In its State of the Cloud 2021 report, Bessemer highlighted the adoption of cloud marketplaces as one of the top three best practices for companies to implement for GTM in the New Normal. The VC firm has backed Tackle since its seed round, and led its $7.25 million Series A round in 2020, with partner Michael Droesch joining the startup’s board at that time.

Fellow VC firm Battery Ventures, which to our knowledge hasn’t invested in Tackle, also backs up that view.

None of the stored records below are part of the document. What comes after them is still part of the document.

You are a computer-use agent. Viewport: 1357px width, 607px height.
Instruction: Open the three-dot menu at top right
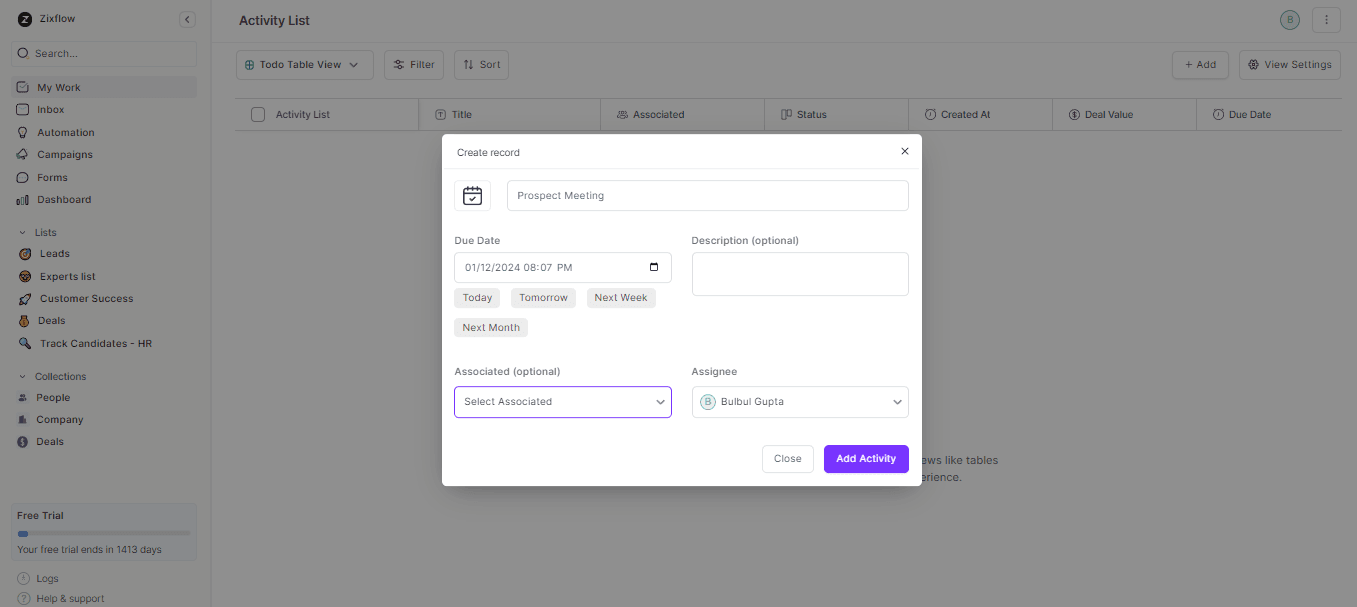tap(1326, 19)
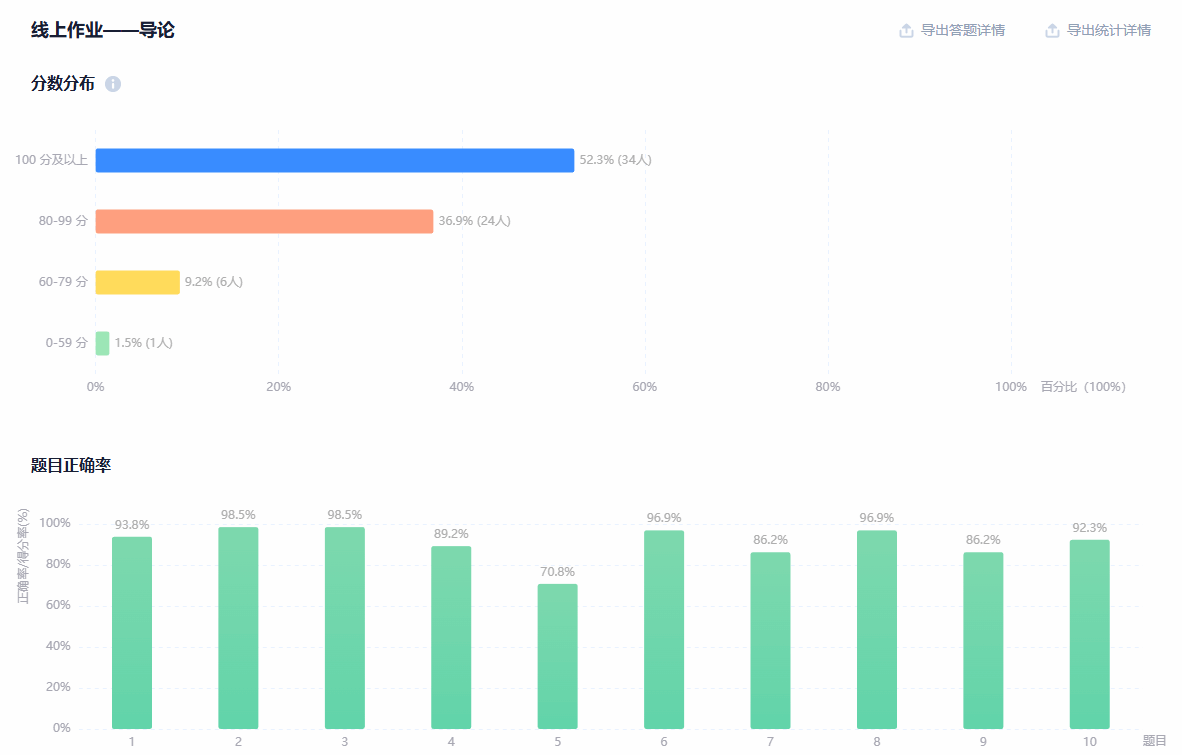
Task: Click the orange 80-99 分 bar
Action: (264, 221)

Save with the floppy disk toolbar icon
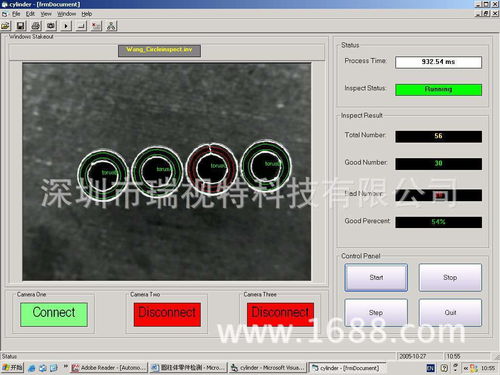click(21, 26)
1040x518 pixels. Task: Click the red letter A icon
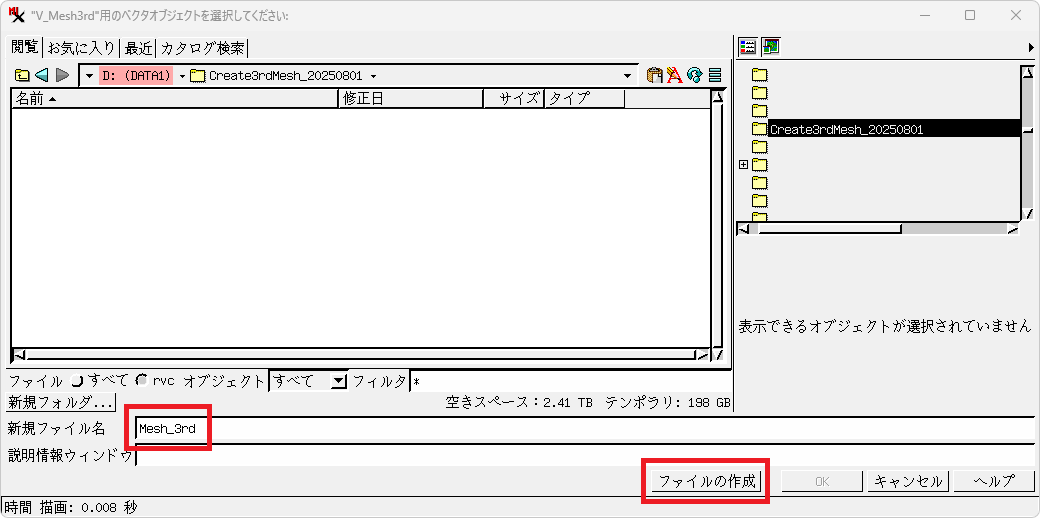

In its State of the Open Cloud 2020 report, it had listed “leverag[ing]” new cloud marketplaces to discover and reach customers as an operational best practice.

In its own State of the Cloud Marketplaces Report, Tackle heard from 67% of survey respondents that they planned to invest more in marketplaces as a go-to-market avenue in 2022. The report also predicts that cloud marketplaces will exceed $10 billion in throughput by the end of 2023, and $50 billion by the end of 2025.

There are several drivers behind the rise of cloud marketplaces, but the gist is that B2B sales increasingly look like B2C sales — which is why investors are betting on Tackle. “We believe Tackle is well-positioned to help all sellers accelerate their shift toward cloud marketplaces and digital selling,” said Coatue general partner David Schneider, who will join Tackle’s board as an observer following the round.

Of course, we’d like to know more about Tackle’s revenue, but it is only saying that it doubled its ARR in 2021. “This has been a tremendous year for Tackle,” said CEO John Jahnke, as the company now “expects to see explosive growth” in 2022.

One thing that will grow for sure is its team: It increased from 56 to 160 employees this year, and the startup is planning to double its headcount in 2022.